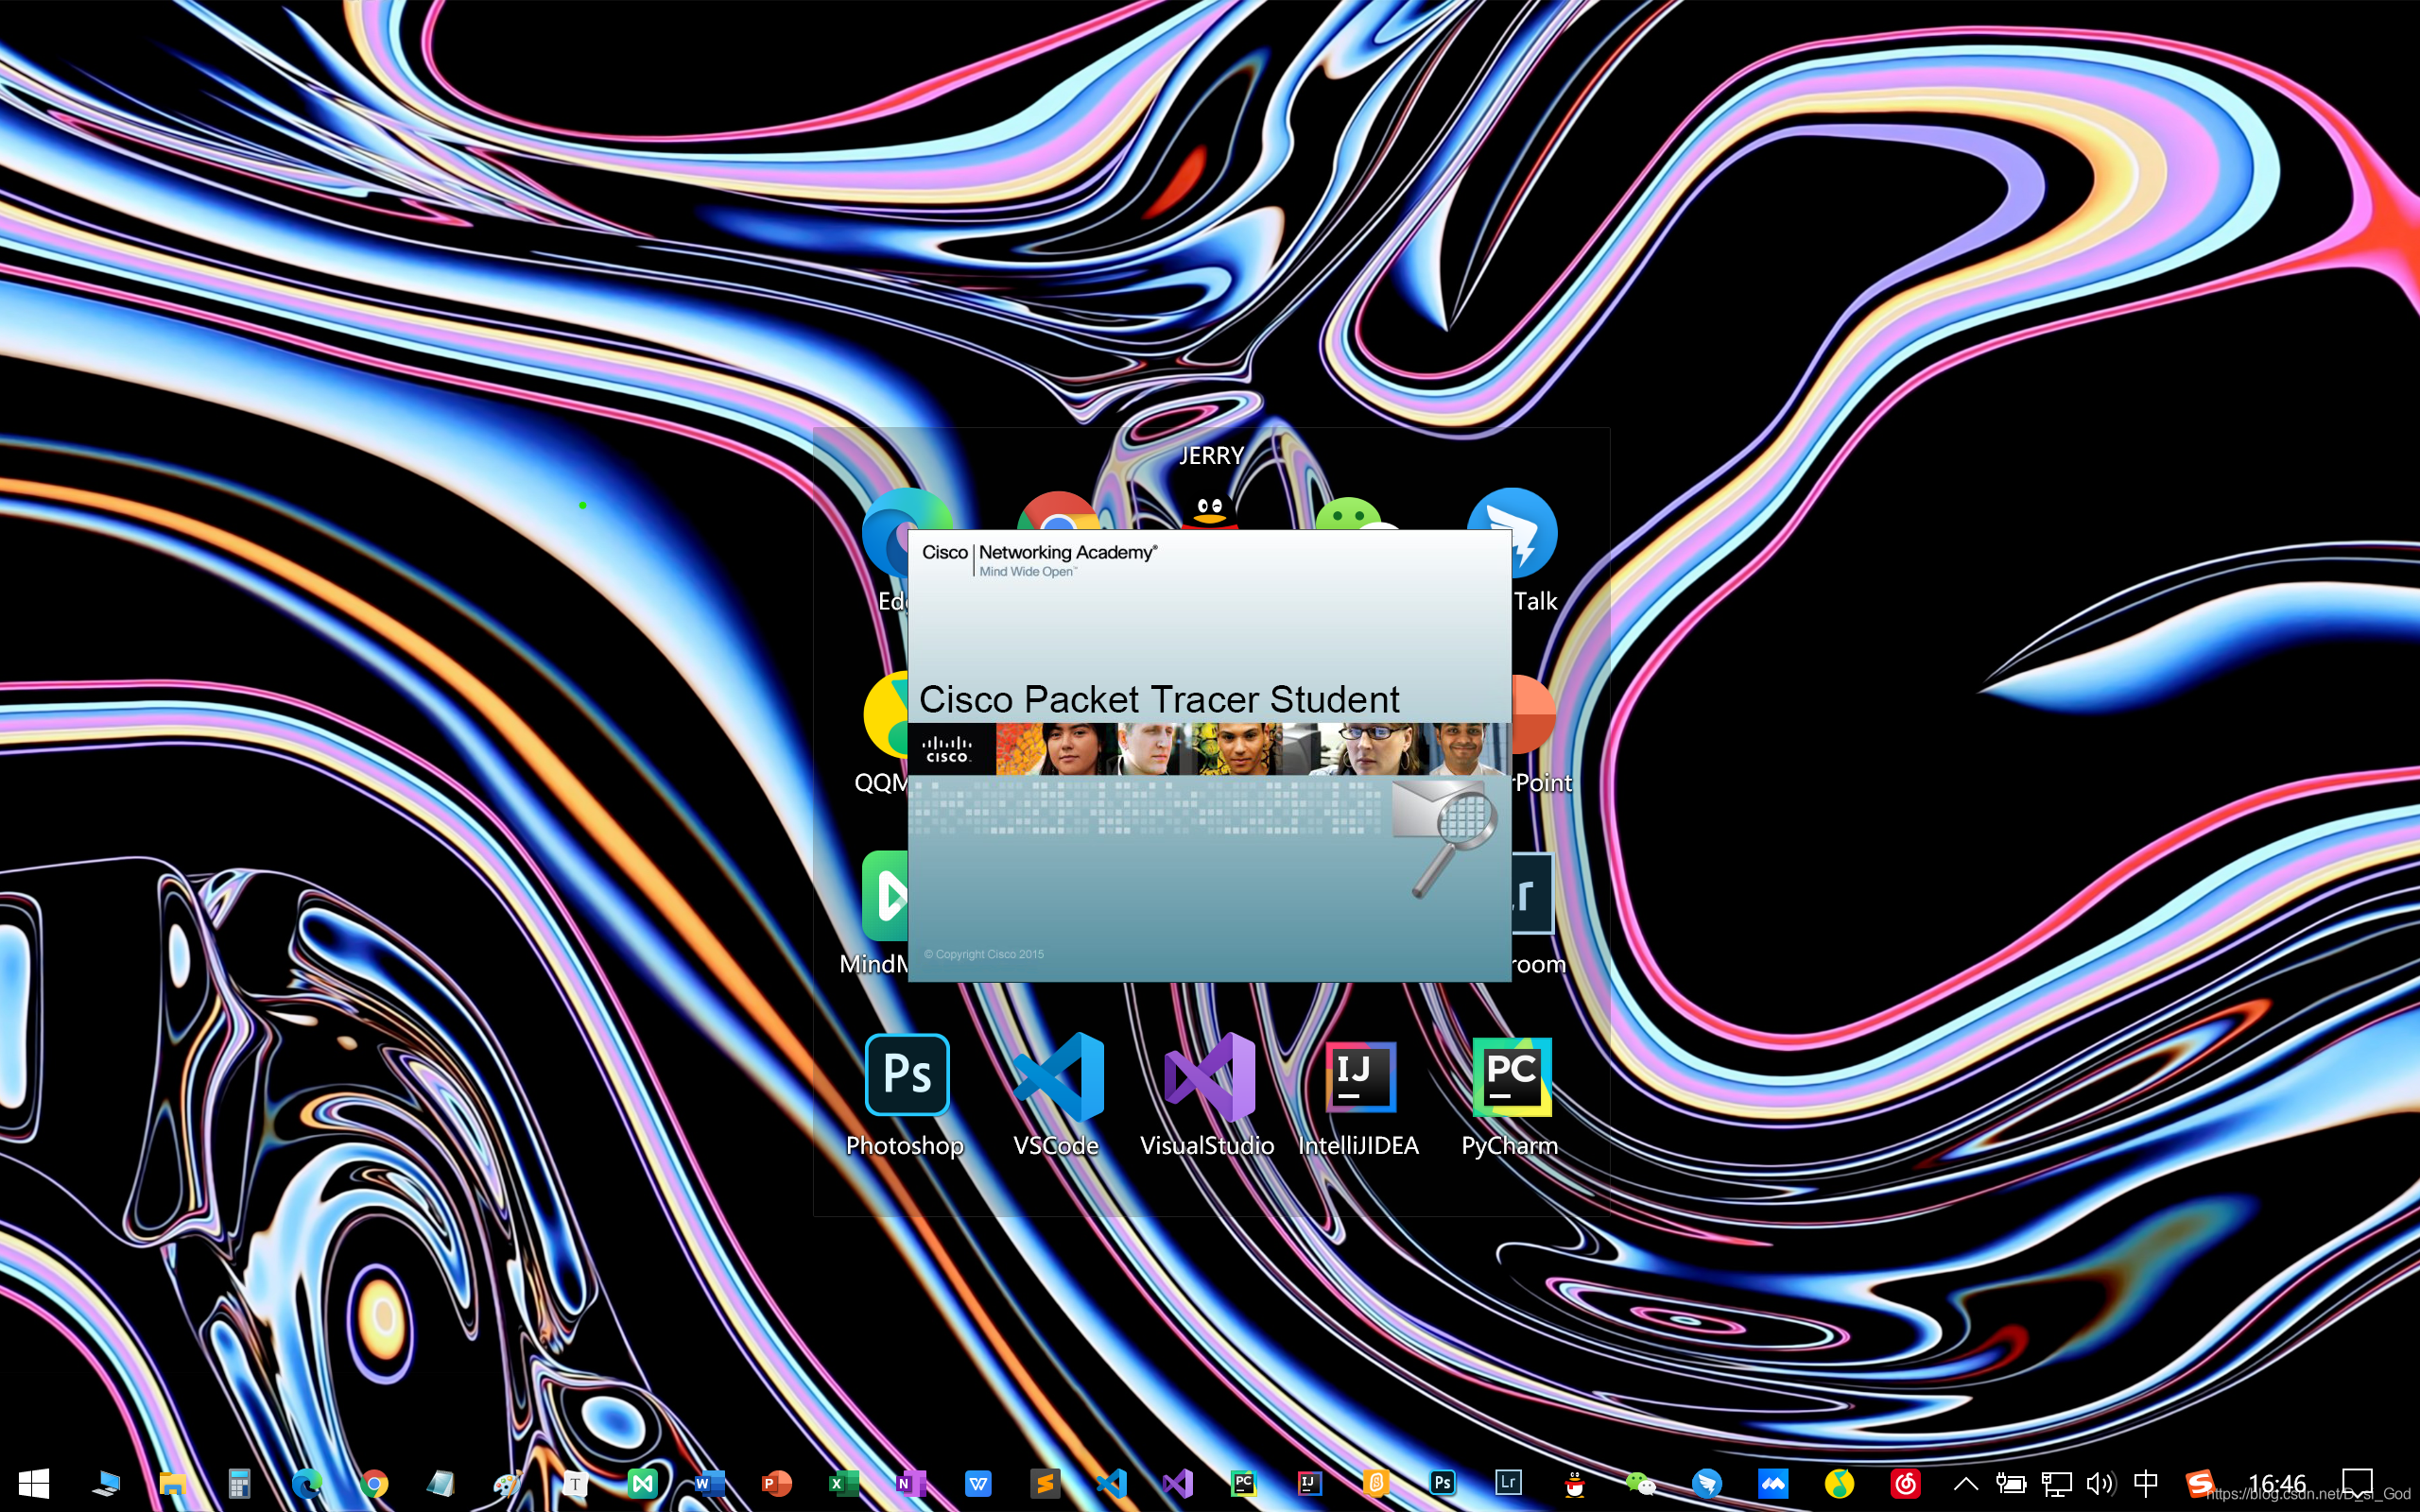Click the Cisco Packet Tracer Student splash
This screenshot has width=2420, height=1512.
point(1209,755)
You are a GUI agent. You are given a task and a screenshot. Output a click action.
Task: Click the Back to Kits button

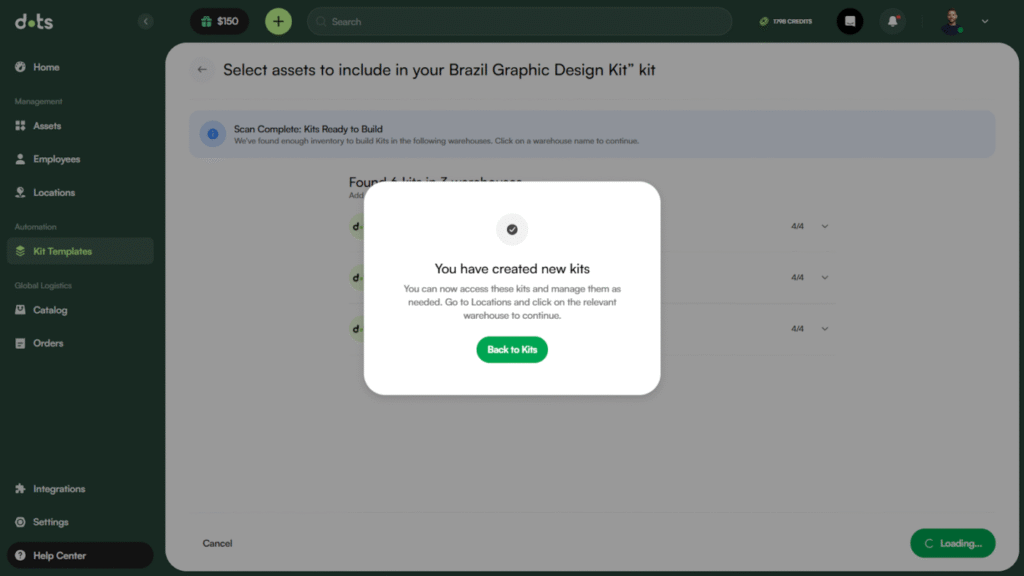coord(512,350)
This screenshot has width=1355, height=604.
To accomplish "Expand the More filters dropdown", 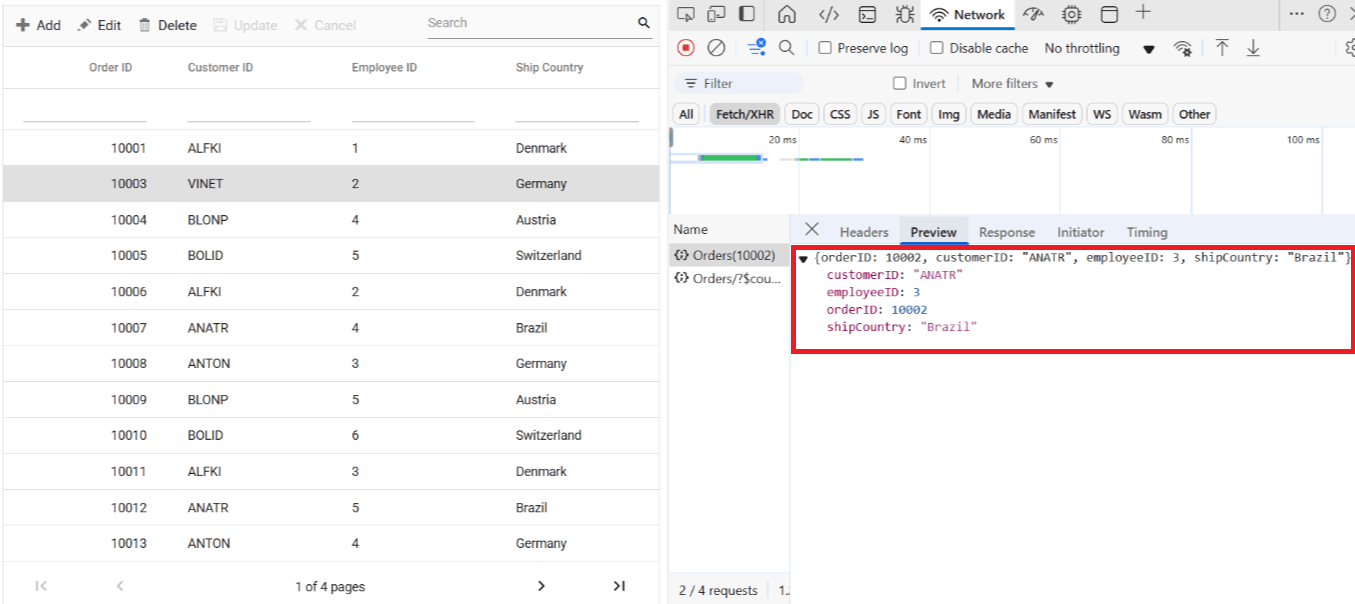I will pos(1013,84).
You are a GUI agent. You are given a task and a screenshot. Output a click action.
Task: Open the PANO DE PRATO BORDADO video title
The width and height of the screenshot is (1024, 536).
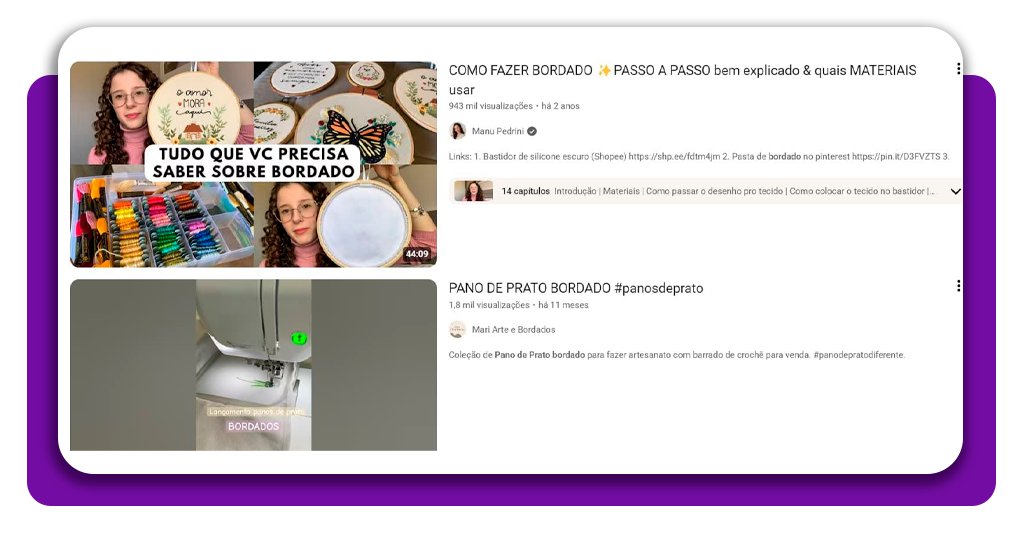(575, 288)
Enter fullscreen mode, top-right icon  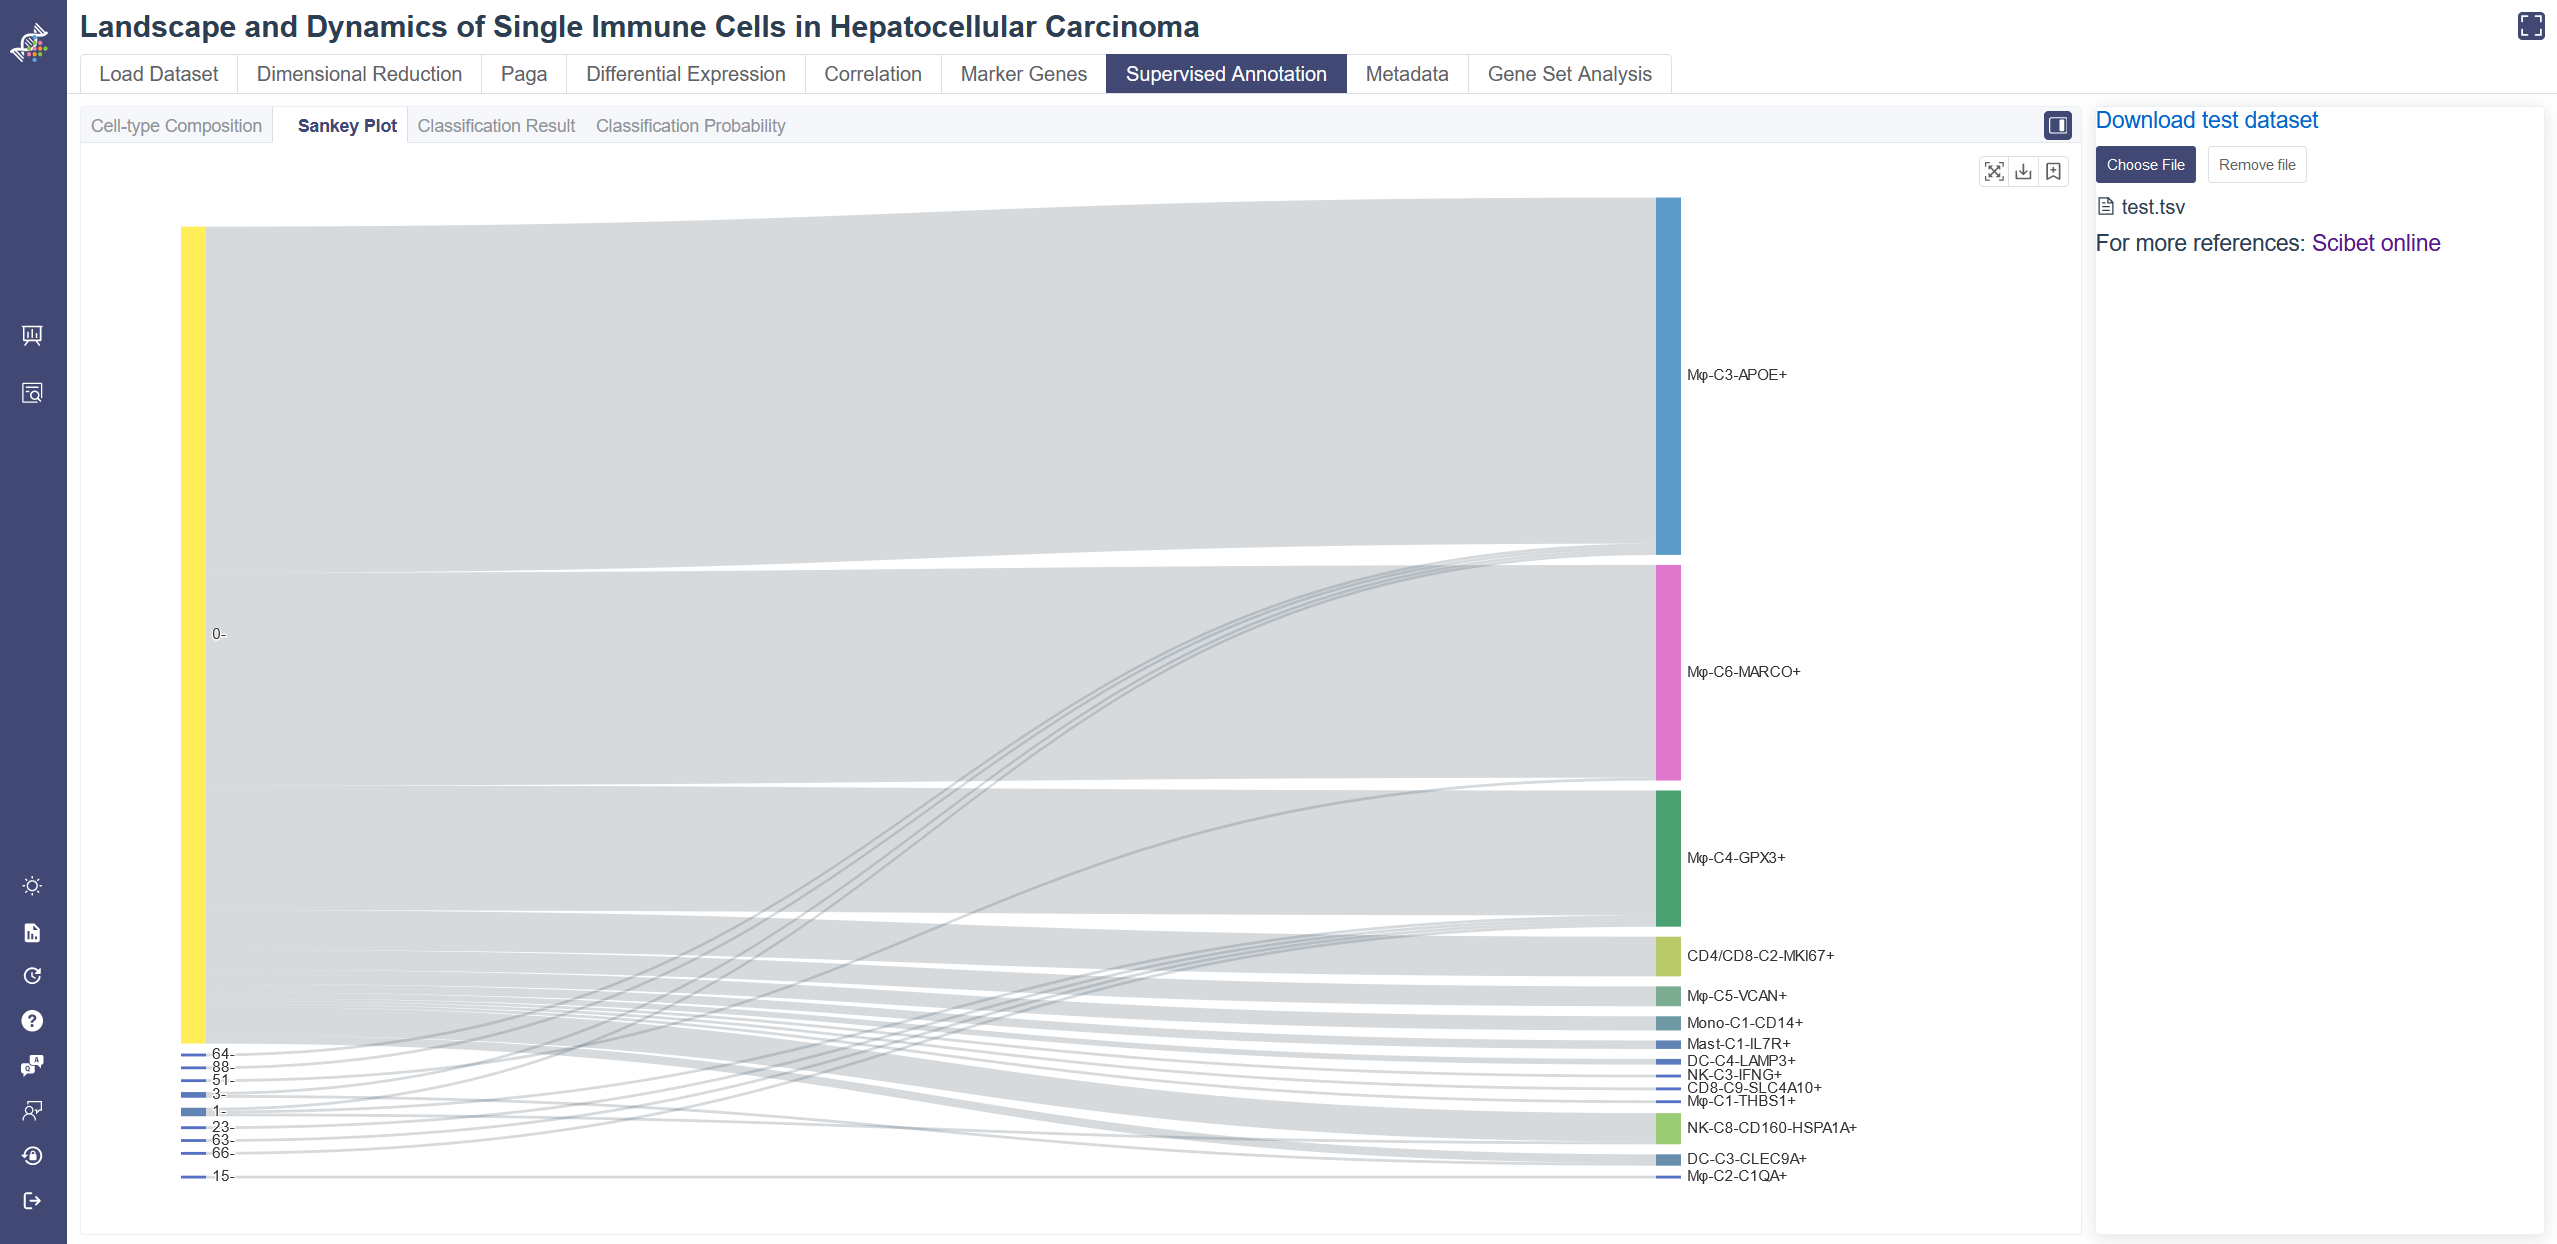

········

EXERCISE: Pull out each line of the entries above that contains the word "This", and copy those lines in full.

CORRECT ANSWER:
This screenshot has width=2420, height=1512.
This screenshot has width=1355, height=604.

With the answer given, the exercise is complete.